Wrap Screening Series – Dustin Lance Black Presents ‘Case Against 8’: Our Stories Change Minds Towards Equality

Oscar-winning screenwriter joins filmmakers Ben Cotner, Ryan White and documentary subjects Paul Katami and Jeff Zarrillo for moving Q&A on the litigation over marriage equality

Composer Blake Neely and guest, filmmakers Ben Cotner and Ryan White, Jeff Zarrillo and Paul Katami, Dustin Lance Black and editor Katie Amend attend TheWrap's screening of "The Case Against 8."

Charting a course through heavy court battles, hate demonstrations and a few sweet victories, Ben Cotner and Ryan White’s documentary “The Case Against 8” made a stop at TheWrap’s Awards Screening Series on Monday in Los Angeles.

Cotner and White brought the film’s subjects, plaintiffs Jeff Zarrillo and Paul Katami  in the landmark case to overturn California’s same-sex marriage ban, composer Blake Neely and editor Katie Amend to the Landmark Theaters for a screening and Q&A moderated by TheWrap Editor-in-Chief Sharon Waxman.
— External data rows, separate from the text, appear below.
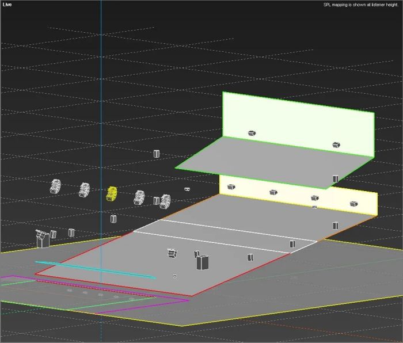The image size is (403, 343).
Task: Select the rightmost hanging line array
Action: (x=165, y=201)
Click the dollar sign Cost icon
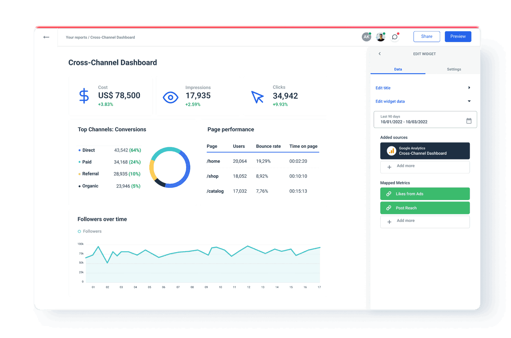 84,96
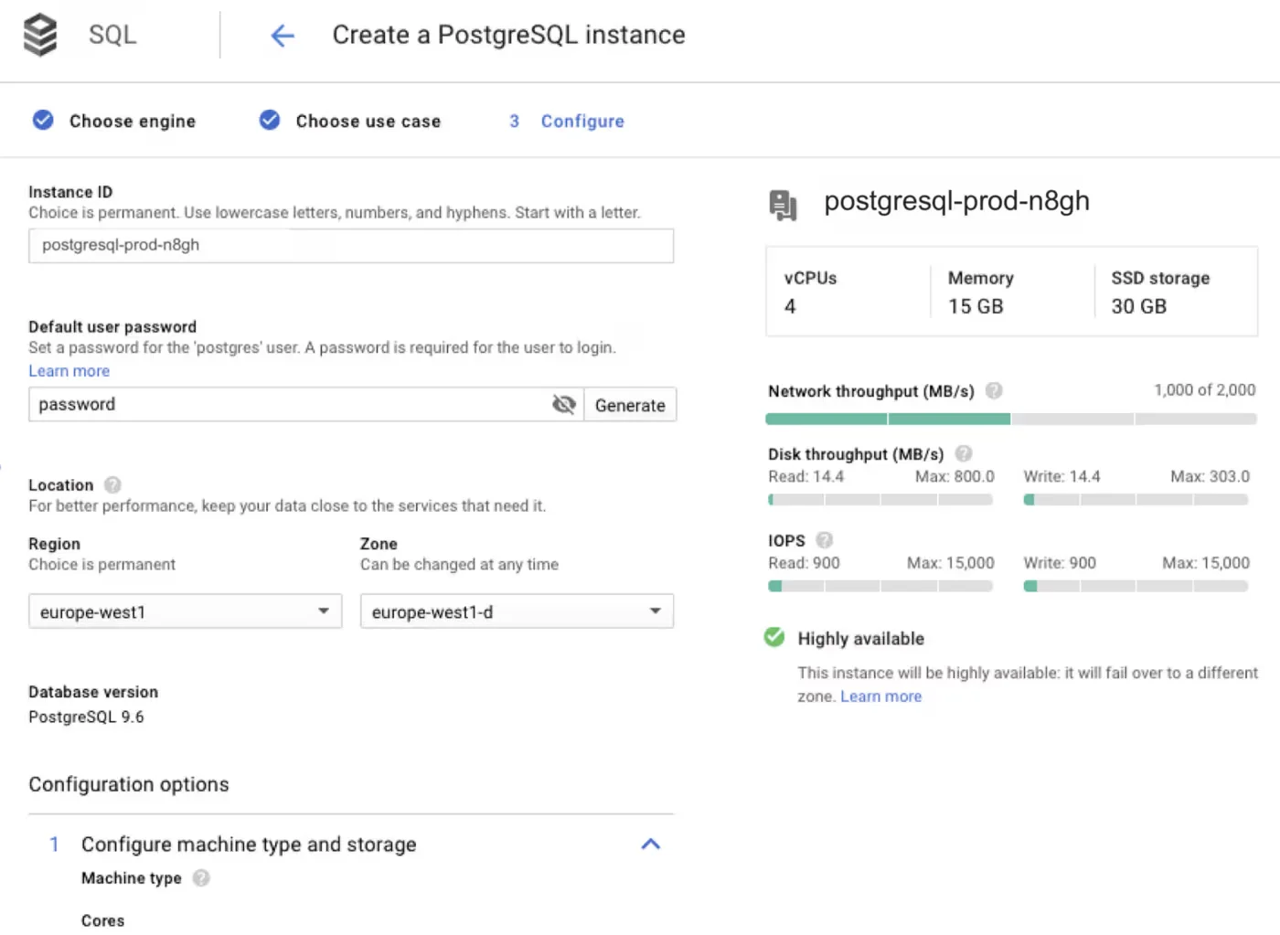Open the Location help tooltip icon
The image size is (1280, 935).
[x=112, y=484]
Dustin Lance Black, who won an Oscar for his original screenplay for “Milk,” introduced the film to a packed house, saying “I was thrilled when, at the start of this journey, Ben and Ryan just showed up with their cameras.”

Over 600 hours of footage and five years later, the film is a equal parts emotional and educational in its depiction of two families struggling for equality. Zarillo and Katami were joined by Kris Perry and Sandy Stier in suing the state after Proposition 8 invalidated their marriages.
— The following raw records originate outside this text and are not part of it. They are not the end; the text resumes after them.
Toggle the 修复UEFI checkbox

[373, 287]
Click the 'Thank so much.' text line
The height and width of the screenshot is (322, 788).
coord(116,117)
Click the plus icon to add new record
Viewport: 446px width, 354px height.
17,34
Backed by the American Foundation of Equal Rights, the two couples moved their case up the judicial ladder with the help of two unlikely allies: Theodore Olsen and David Boies, two pedigreed litigators who represented President George W. Bush and Al Gore respectively in the 2000 Supreme Court case that decided that year’s election.

They also had some star power in director Rob Reiner and wife Michelle. An interesting anecdote from the film recounted a November 2008 lunch at the Beverly Hills Hotel, where the Reiners commiserated with AFER co-founder Kristina Schake after Californians voted “yes” on Prop 8.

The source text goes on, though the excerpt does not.